I think the reason systems software seem to work more smoothly with OOP is that with systems software engineers can control the model more and one can engineer the model to fit OOP in order to take advantage of polymorphism. With custom biz apps, the engineers cannot effectively control the business rules, and thus the business rules appear rather random and chaotic from the engineer's perspective. Set theory and feature-sets work better in such an environment. (Related: GranularityOfVariation) --top

OO may be better for certain domains where engineers control the "rules" and protocols involved instead of marketers, business managers, and politicians. Engineers tend to make cleaner/tighter taxonomies/classification systems than the others, and OO works better under such constraints. Procedural/Relational is superior when the domain classification systems are complex and/or messy. (A snippet of thought I plan to integrate and extend later --top)
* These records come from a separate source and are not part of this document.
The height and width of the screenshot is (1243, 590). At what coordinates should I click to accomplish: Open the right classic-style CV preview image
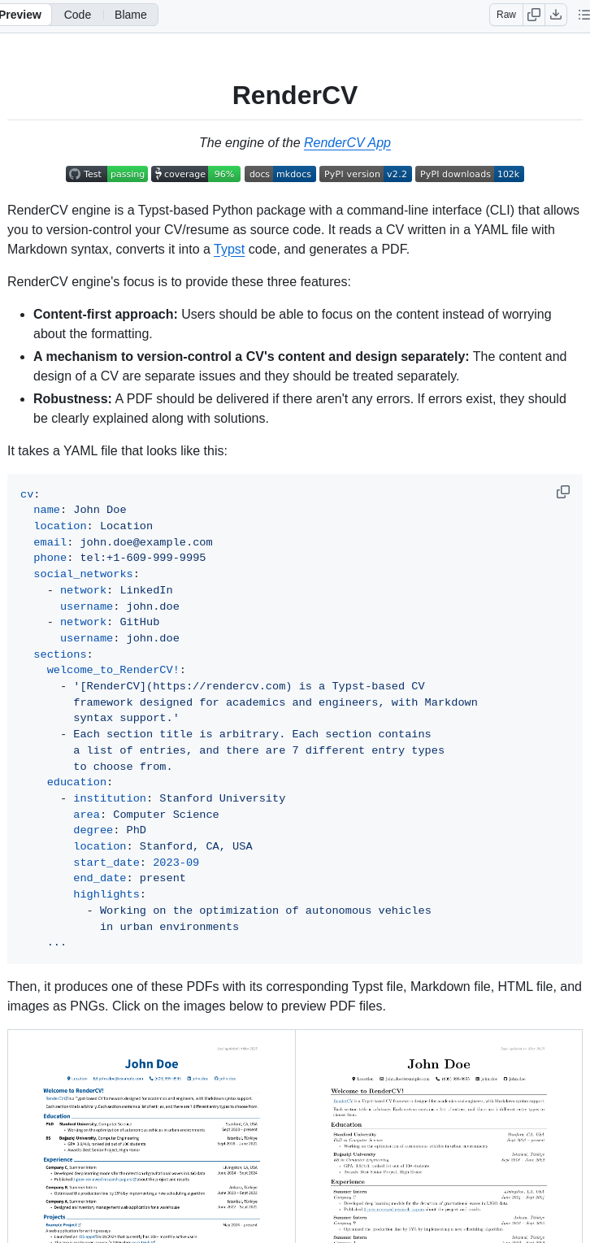tap(439, 1137)
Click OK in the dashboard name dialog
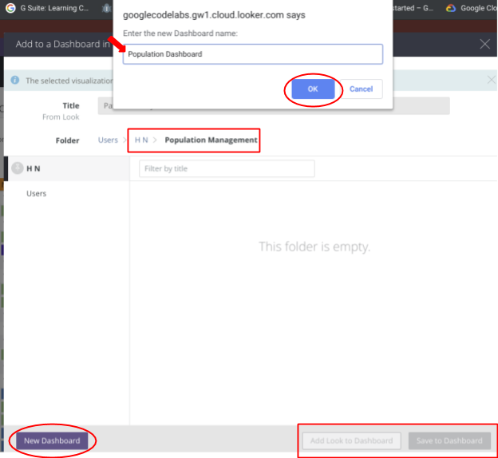Screen dimensions: 498x458 click(312, 89)
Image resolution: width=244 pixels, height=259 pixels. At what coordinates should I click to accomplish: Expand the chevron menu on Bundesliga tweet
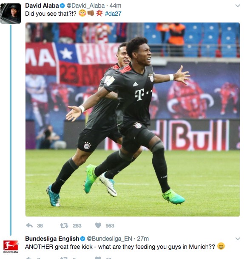tap(238, 239)
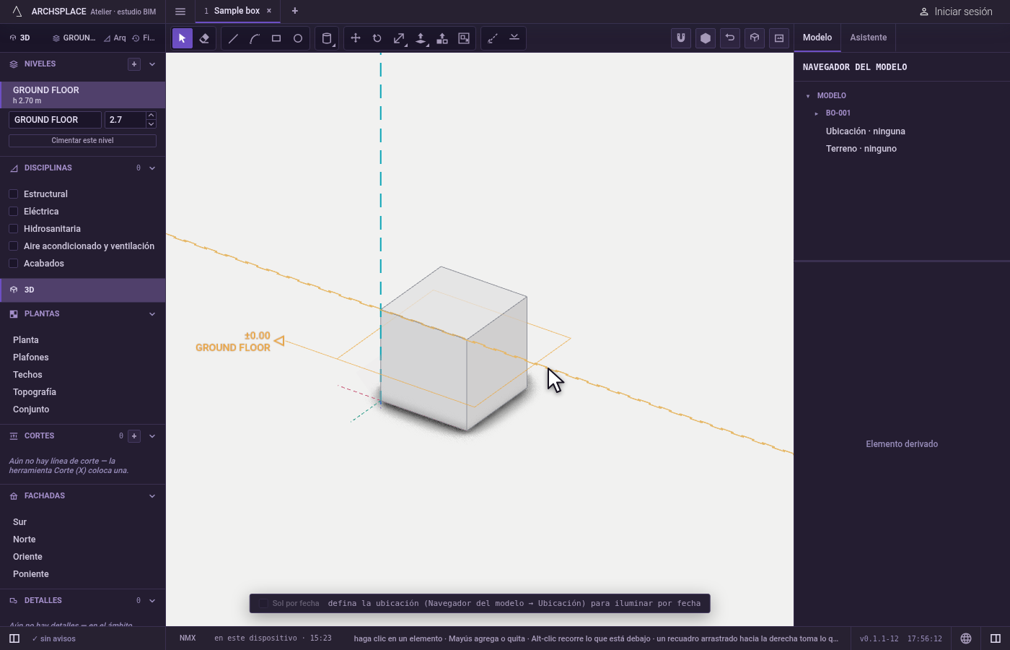The height and width of the screenshot is (650, 1010).
Task: Click the Rotate tool icon
Action: (377, 38)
In terms of using OO to model the business entities themselves, I'm inclined to agree. I've not found it particularly helpful to use OO to create persistent Customer, Employee, etc., classes, though I have tried this on some projects and achieved varying degrees of elegance, re-usability, maintainability and so forth. Though advocated in textbooks and various modeling techniques, I believe this approach is naive; it treats enterprise information systems as business simulators, rather than what they really are -- fact processors. When used with SQL or relational databases, it also tends to make DateAndDarwen's FirstGreatBlunder, the erroneous equivalence of relations (or, more accurately in the case of SQL, tables) and classes.
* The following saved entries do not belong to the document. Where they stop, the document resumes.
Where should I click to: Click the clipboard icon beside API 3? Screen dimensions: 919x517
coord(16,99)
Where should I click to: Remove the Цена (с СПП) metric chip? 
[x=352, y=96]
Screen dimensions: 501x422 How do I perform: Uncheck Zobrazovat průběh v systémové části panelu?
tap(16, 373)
Therefore, I prefer to create UI and/or presentation and/or processing-engine classes for manipulating collections of facts -- typically query results or source data for database updates -- rather creating entity-classes. On a given business application implemented in an OO language, there is likely to be a collection of derivations from a Report base class; a collection of derivations from a base Form class plus instances of DBMS-aware form widgets; instances of other UI elements such as menus; classes defining various calculation or business-rule engines such as schedule generators, payroll generators and invoice generators (these tend to be the biggest part of the application); instances of various classes for managing database connections and constructing database queries, and so on, rather than a collection of strict analogues of real-world entities. These I model in the database. Individual Customer, Employee, Invoice, etc., instances -- such as they are -- only have a transient lifetime within the application, typically as attributes contained within a Row instance. But that's just my approach; I don't deprecate any approach that works as long as there's a clear rationale for it when a rationale matters.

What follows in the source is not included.